One of the women in the restaurant managed to send an SMS that they were being attacked just before she was shot and killed.

Although none of the victims was South African, many had been colleagues and good friends with the South African expats in Kabul.

“One thinks about them in your quiet time, but you don’t dwell on it, otherwise you won’t make it here,” one South African said yesterday.

Kabul’s citizens seem to follow the same strategy, as the streets were busy again yesterday.

The head of the International Monetary Fund (IMF) in Afghanistan and three United Nations employees were among the dead.

Several waiters were also killed, as was the owner of the restaurant, Kamal Hamade, who had according to the South Africans done everything in his power to make his premises as safe as possible because expat workers frequented his restaurant.

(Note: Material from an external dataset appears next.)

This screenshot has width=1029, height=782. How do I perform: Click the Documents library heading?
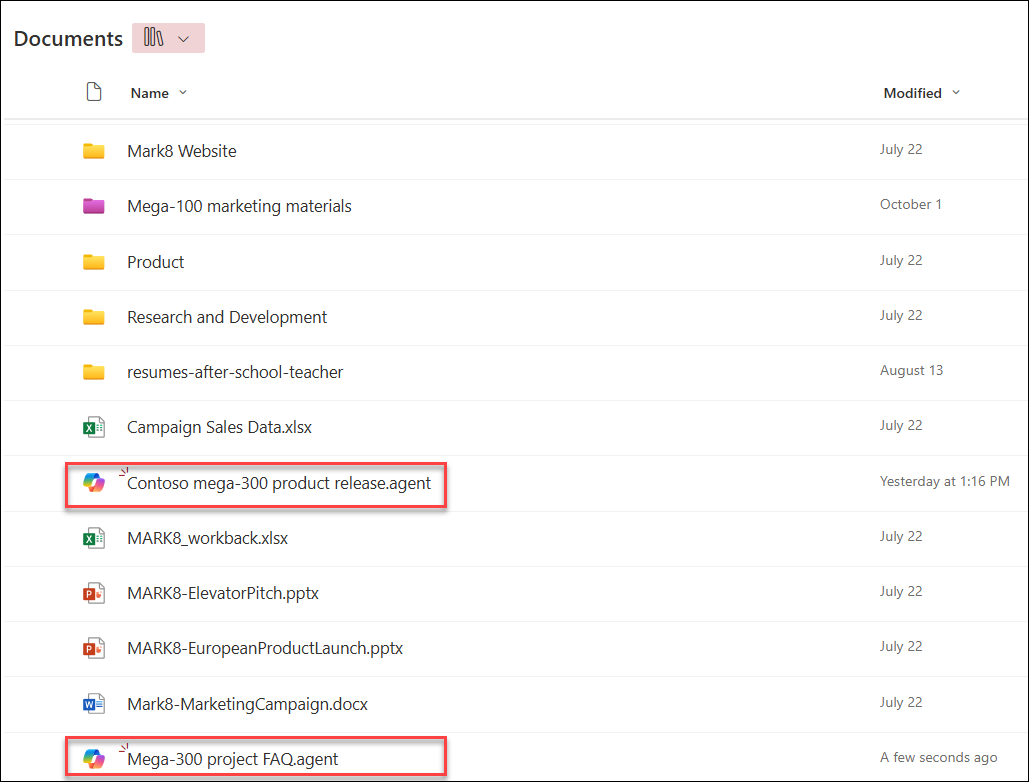click(x=67, y=38)
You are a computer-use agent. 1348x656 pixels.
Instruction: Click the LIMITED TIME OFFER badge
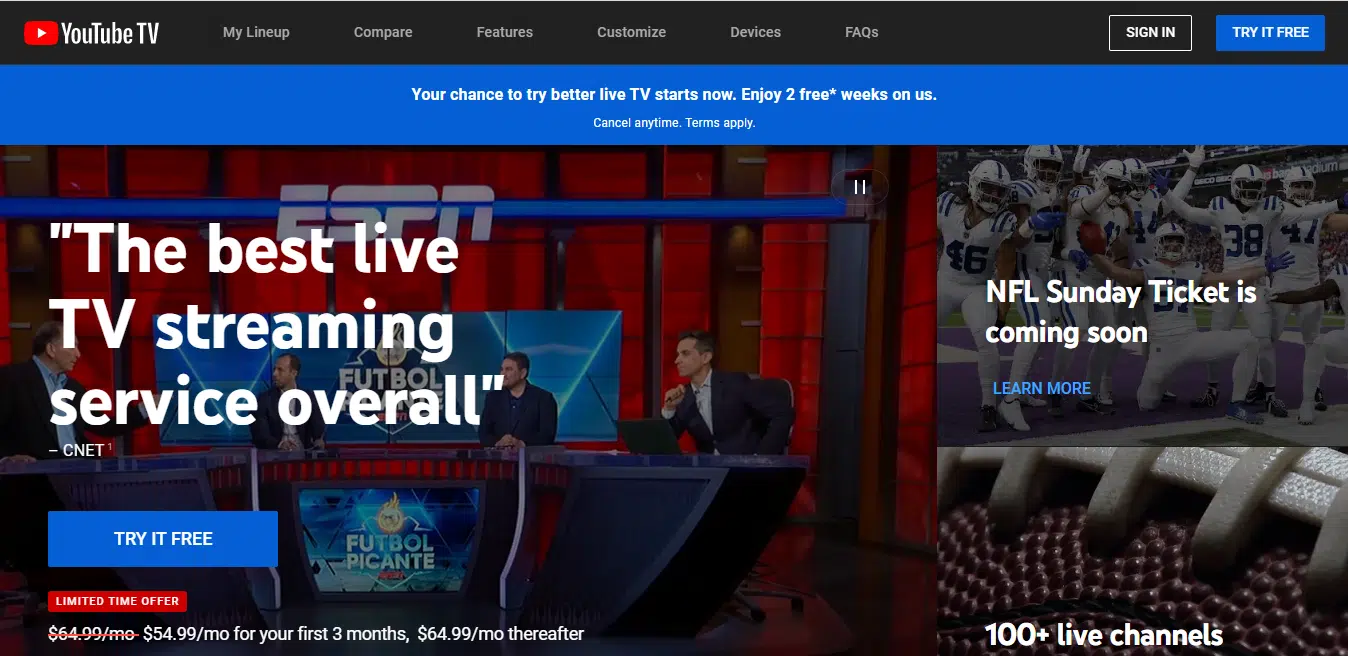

British newspapers yesterday wrote about a former British soldier who worked as a bodyguard in Kabul.

Simon “Si” Chase was guarding a female officer from the Danish police who was working for the European Union’s mission in Afghanistan.

When the shooting started, he blocked the bullets with his body — all to no avail as both Chase and his client were killed.

The guests were helpless in the attack, as all patrons had to hand their firearms in at reception.

The Taliban had accepted responsibility for the attack and said it was revenge for a military operation last week.

UN secretary-general Ban Ki-moon said it was a terrible attack on civilians.

It is not known how many South Africans are working in Afghanistan, but the number is estimated at a few hundred.

Many of them were at home over December and several had just returned to Kabul when the attack took place.